● WORK ORDER
Duplicate the section of the shark finning passage that opens with the words containing "When it comes to shark" and closes with "job in displaying).".

● EXTRACT

☆ ☆ ☆

The gentlemen in the video have a point when it comes to the magic “100 million” number (and the “90% of the species” statistic), but nowhere in the video do you hear mention of the estimates from Clarke’s study, which would be far less disputable.

When it comes to shark conservation efforts, I recommend sticking with data that can be backed up by science. There’s already enough conjecture and flat-out misinformation out there without shark conservationists adding to it (as a couple of the people in the video above do a fine job in displaying).


  1. nick blackman says:

    When the bulk of shark finning is happening illegally and is sold on the black market why would anyone assume those figures would show up in data for commercial markets. Mafia driven illegal shark finning is not a commercial enterprise and would not go reported as such. If the declared commercial catch rates are horrifically up to as much as 73 million then I would imagine the undeclared catches to put the figure way above even 100 million. It was only in 2002 that the United Nations realized the world catch of global fishing markets was actually going down and not going up. This was due to misinformation and false reporting from the chinese officials -the reality is never going to come out in entirety in any data sheet. Out of sight and out of mind. The majority of what happens to OUR seas goes unnoticed and unreported but it is happening and it has to stop. Whatever the figure may really be I couldnt care less – I know in my blood that sharks are being decimated and I know as a fact that sharks regulate the oceans. I also know as a fact that the oceans regulate our climate as well as absorbing most of our carbon dioxide as well as providing two thirds of the oxygen we breath. If the sharks go and the ocean eco system collapses we may have lost the battle outright and take 90% of life on earth with us on the way out. Not convinced? are you really prepared to take a gamble?? Is it worth gambling over??? You cannot play dice with biology. If in twenty years you stand on a shore with your children looking out over a potentially massively different ecosystem and quality of life for everything and they ask if you were part of the problem or part of the solution what will you say?? But I wasnt sure the figures were right???????

☆ ☆ ☆

● GIVEN DATA
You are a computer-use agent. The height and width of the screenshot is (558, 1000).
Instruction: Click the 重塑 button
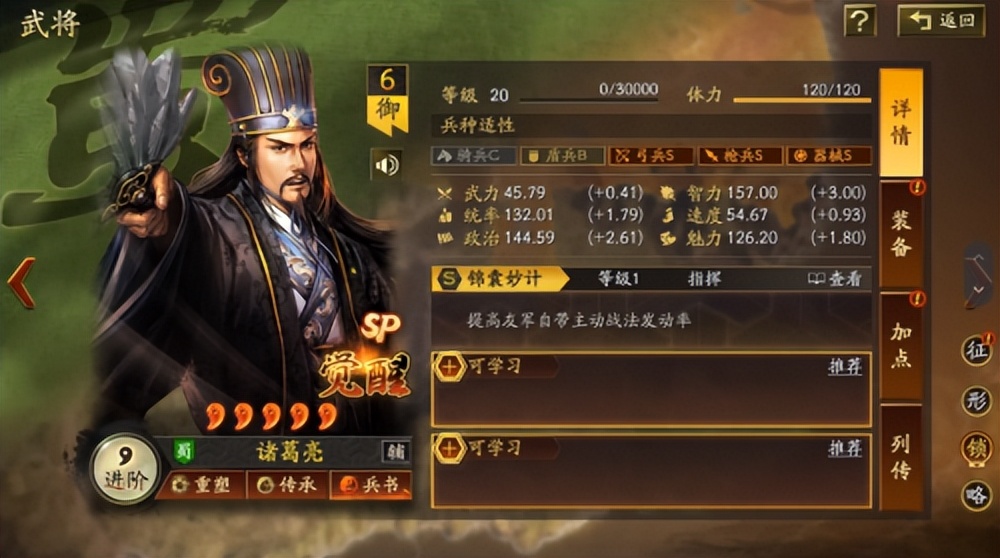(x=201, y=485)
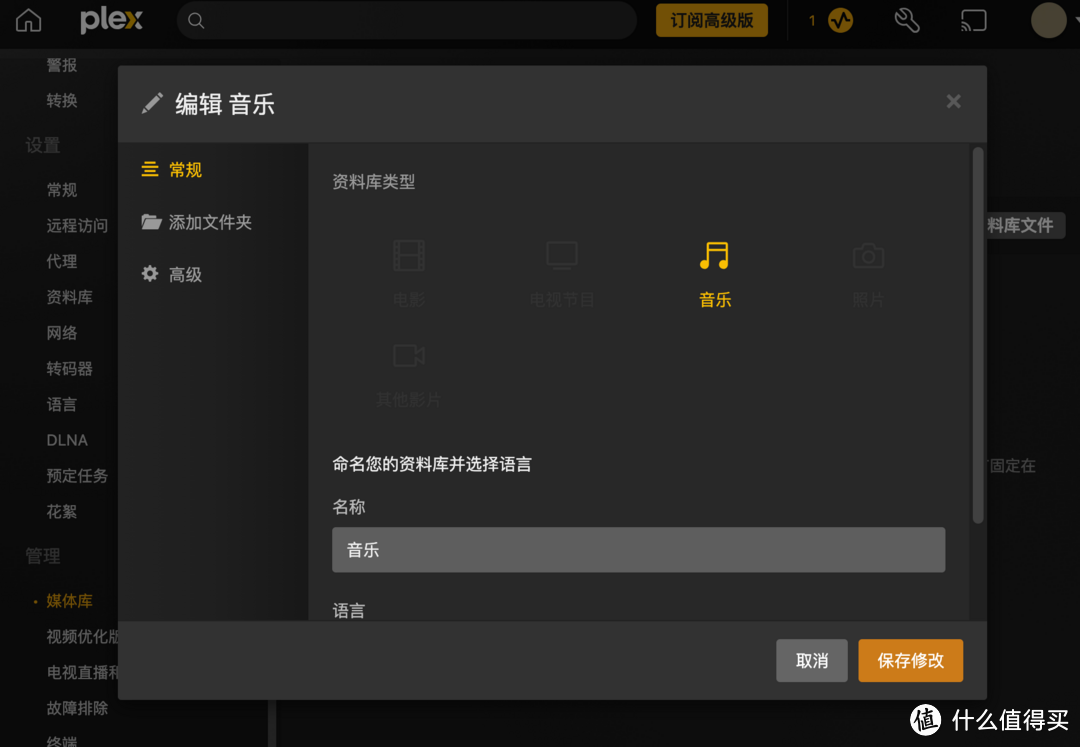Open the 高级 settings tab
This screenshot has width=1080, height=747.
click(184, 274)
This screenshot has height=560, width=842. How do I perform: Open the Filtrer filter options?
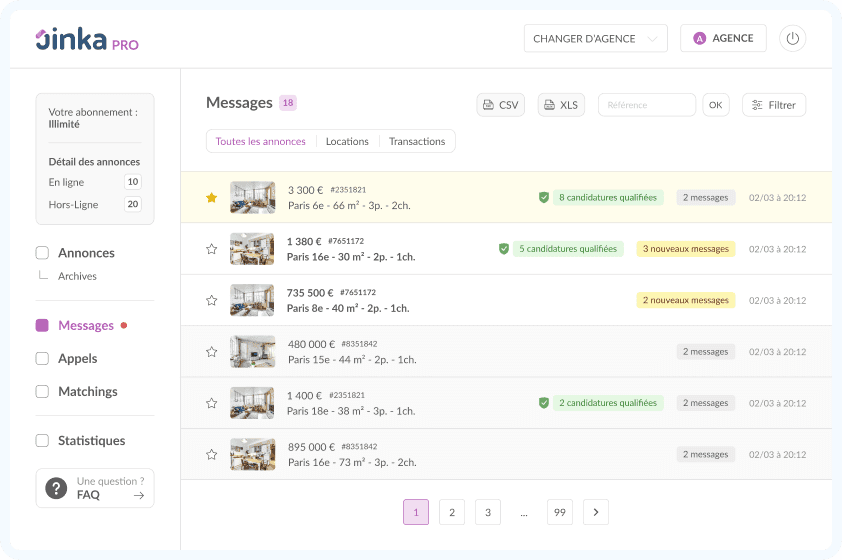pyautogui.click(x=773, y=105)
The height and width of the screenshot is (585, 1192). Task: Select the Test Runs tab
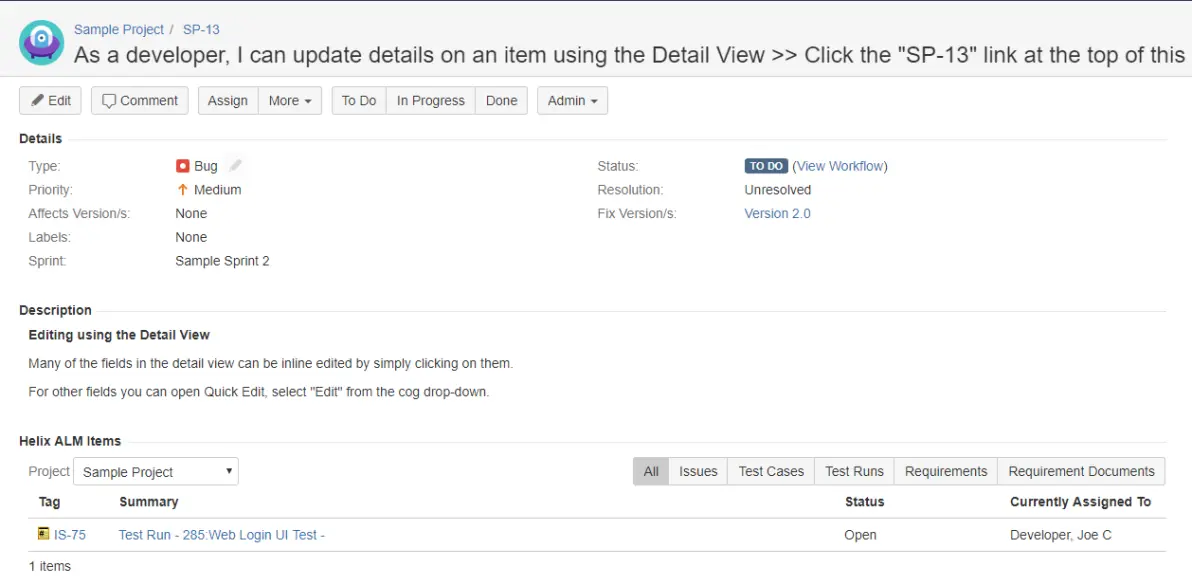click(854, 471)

☆ ☆ ☆

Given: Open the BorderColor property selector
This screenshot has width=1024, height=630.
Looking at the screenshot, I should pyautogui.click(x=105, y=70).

☆ ☆ ☆

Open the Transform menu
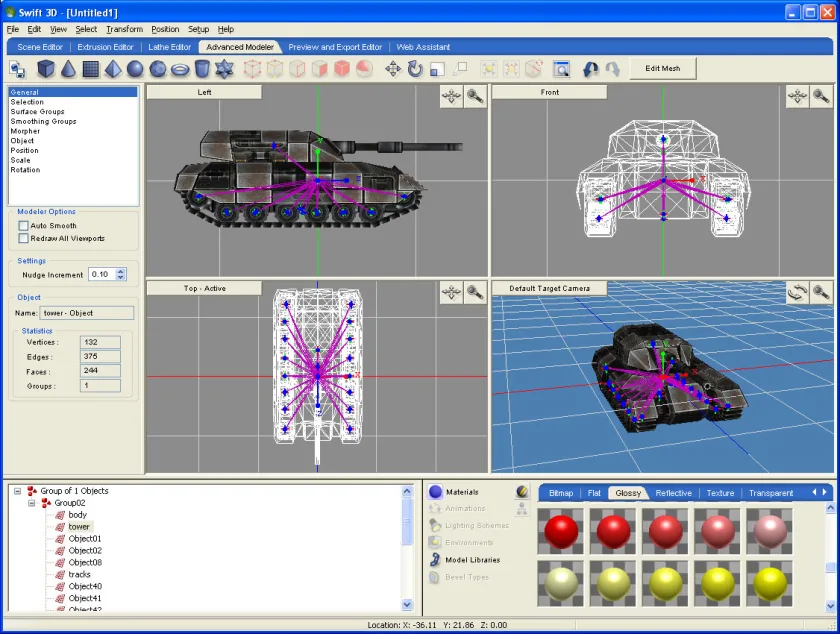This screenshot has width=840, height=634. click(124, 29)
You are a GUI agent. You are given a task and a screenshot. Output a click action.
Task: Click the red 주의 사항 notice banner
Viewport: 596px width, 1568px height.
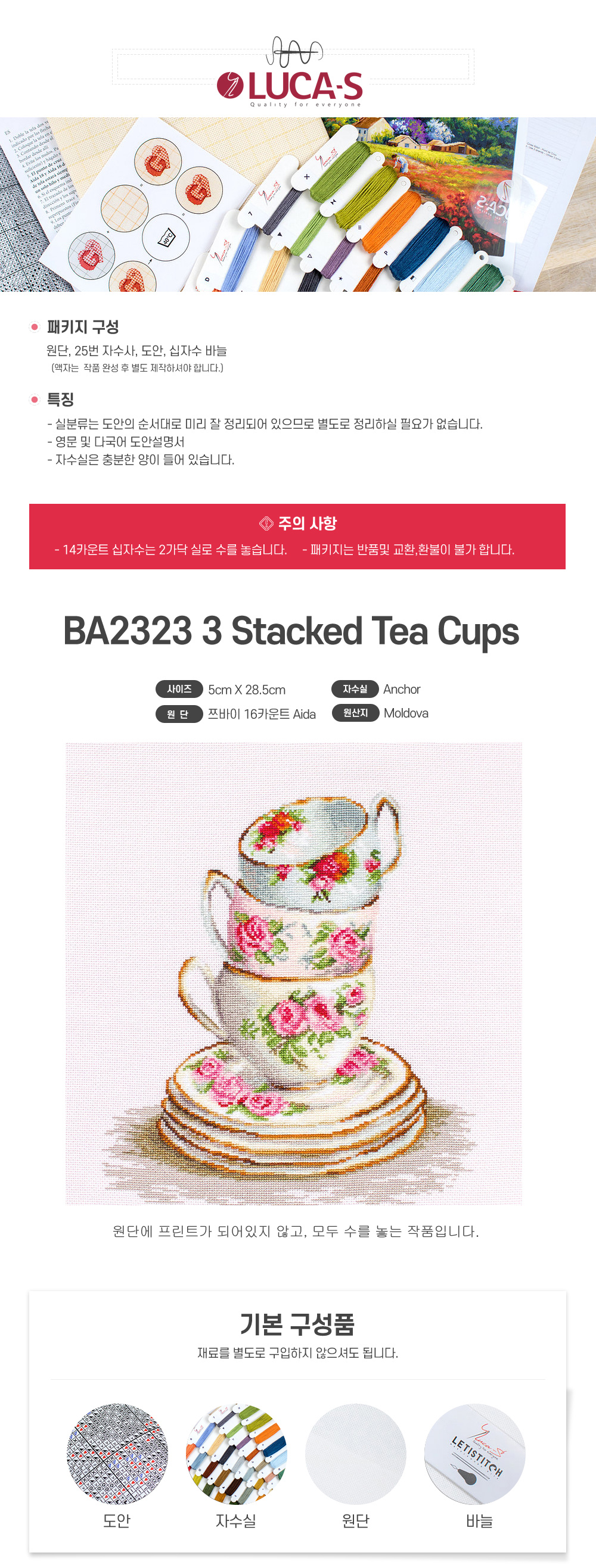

☆ ☆ ☆

● TASK RESULT
When it comes to shark conservation efforts, I recommend sticking with data that can be backed up by science. There’s already enough conjecture and flat-out misinformation out there without shark conservationists adding to it (as a couple of the people in the video above do a fine job in displaying).